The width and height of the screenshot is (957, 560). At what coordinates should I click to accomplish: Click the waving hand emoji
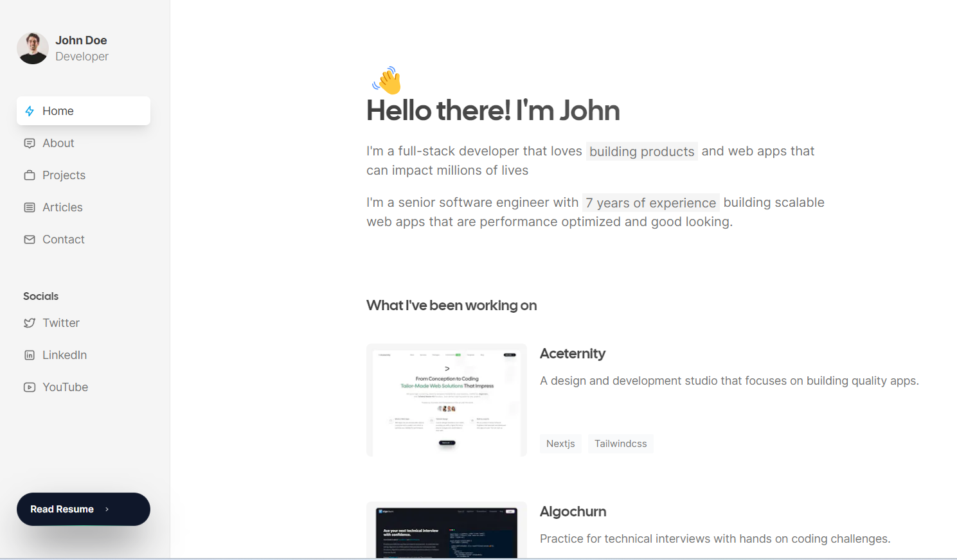(x=388, y=81)
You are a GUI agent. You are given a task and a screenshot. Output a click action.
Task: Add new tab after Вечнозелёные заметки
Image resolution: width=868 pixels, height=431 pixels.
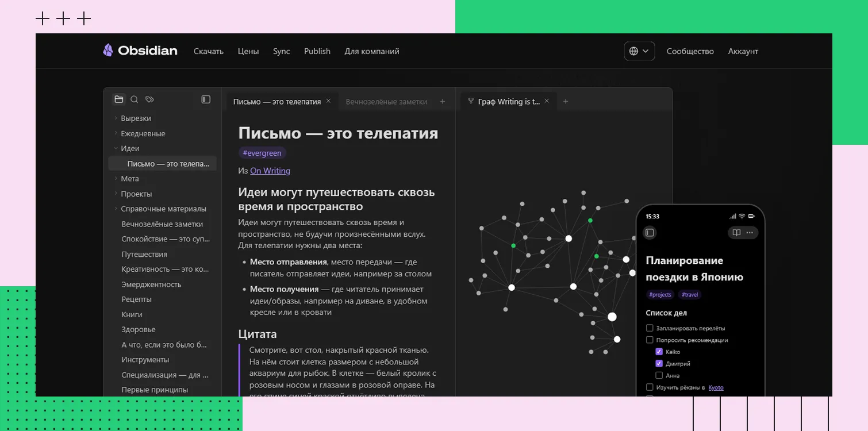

*YOUR TASK*: Return the listing verbatim, pictures omitted.

*SOLUTION FOR THIS TASK*:
The width and height of the screenshot is (957, 560). At what coordinates should I click to accomplish: Click the waving hand emoji
(x=388, y=81)
You are a GUI agent. You are given a task and a screenshot. Output a click action.
Task: Add new tab after Вечнозелёные заметки
Image resolution: width=868 pixels, height=431 pixels.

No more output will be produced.